As for who is moving into these high-end residential developments, Bob Kettler, founder and CEO of Kettler, said half of the people moving into condominiums in the area are “empty nesters” — older couples whose children have left their home. The other half is split between professional couples and affluent single professionals.
Kettler also noted that the demand is still very present for high-end residential, with prices on units moving up three times over the last four months.
Things are getting better for Tysons’ economy, but slowly.
For offices around Tysons, the boom anticipated with the opening of the Metro in 2014 has been more of a trickle as growth continues at a more sluggish pace than initially anticipated.
“Despite slow demand growth at the metro level, some has trickled down to Tysons, helping vacancies improve slightly over the past few years,” the report said. “An explosion in the residential population has not yet been matched by strong office-demand growth, despite four Metro stations opening in the submarket.”
While the expansion of the Capital One facility was a welcome boon, the report notes that most tenants are not actively expanding their footprint and there has been a spate of large move-outs, specifically pointing to public affairs consulting group Interel’s decision to leave Tysons for Washington D.C.’s East End Submarket.
Which isn’t to say there haven’t been plenty of new clients coming into Tysons. Apian announced in April it would be moving to Tysons while Cvent announced it would be expanding its local offices. Facebook is also reportedly looking for space at Tysons II to occupy between 75,000-85,000 square feet.
In 2015, office vacancies in Tysons were near 18 percent. Since then, vacancies have steadily fallen to 15.6 percent. Forecasts for the market show vacancies taking a dip in middle-2019 then continuing a steady decline.
The high supply of office and relatively low demand led office rents in Tysons to face a steep decline from 2012-2014. There’s been some growth there, averaging about 2 percent from 2015-2018, but the report also warned not to view that growth as a trend.
“High vacancies could continue weighing on growth,” the report said. “Rents have continued their increase this year but at a relatively slow pace — as of early December, rents had increased by roughly 2 percent for the year.
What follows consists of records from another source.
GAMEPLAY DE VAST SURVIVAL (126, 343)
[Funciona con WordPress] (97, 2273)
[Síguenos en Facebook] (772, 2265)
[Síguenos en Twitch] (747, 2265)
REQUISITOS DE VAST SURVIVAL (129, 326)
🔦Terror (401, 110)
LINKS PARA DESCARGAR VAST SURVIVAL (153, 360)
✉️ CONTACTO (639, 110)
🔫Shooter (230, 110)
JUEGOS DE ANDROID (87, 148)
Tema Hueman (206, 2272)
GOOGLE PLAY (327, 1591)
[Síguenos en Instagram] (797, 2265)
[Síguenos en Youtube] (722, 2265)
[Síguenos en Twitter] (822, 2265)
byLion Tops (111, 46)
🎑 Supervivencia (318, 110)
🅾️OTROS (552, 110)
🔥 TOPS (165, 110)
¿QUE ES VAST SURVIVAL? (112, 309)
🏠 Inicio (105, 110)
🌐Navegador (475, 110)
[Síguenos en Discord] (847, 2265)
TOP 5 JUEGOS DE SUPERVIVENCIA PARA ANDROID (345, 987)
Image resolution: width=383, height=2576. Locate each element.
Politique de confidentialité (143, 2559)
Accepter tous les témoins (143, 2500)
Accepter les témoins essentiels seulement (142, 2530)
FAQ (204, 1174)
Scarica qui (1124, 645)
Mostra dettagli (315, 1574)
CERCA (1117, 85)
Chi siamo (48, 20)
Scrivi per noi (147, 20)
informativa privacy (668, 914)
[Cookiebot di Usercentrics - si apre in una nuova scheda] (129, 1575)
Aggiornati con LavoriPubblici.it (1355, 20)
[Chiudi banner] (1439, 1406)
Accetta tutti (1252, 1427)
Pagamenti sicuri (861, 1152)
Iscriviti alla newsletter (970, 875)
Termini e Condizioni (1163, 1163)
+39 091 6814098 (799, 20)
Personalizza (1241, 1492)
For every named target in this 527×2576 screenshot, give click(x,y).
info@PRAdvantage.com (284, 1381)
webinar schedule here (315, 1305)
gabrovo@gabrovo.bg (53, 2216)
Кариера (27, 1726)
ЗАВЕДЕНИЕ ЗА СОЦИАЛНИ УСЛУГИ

At the metro level, rents surpassed their pre-recession peak in 2015, but those in [Tysons] are just now reaching that point.”
The report did note that Tysons isn’t alone in its lackluster rent growth, that several other locations across Fairfax have also faced similar low rents.
None of this has slowed construction, however. There was 1.2 million square feet of new office space created between 2014-2017. Last year also saw a record high of office space opening with Capital One’s 975,000 square foot expansion.
The Boro is anticipated to include 582,000 square feet of new office space. Boro Tower, the main office component of the project, is currently 70 percent pre-leased and is expected to be ready sometime this year.
The View at Tysons is further out in development but is expected to include 570,000 square feet of office space and the region’s tallest building as part of a 2.8 million-square-foot mixed-use development.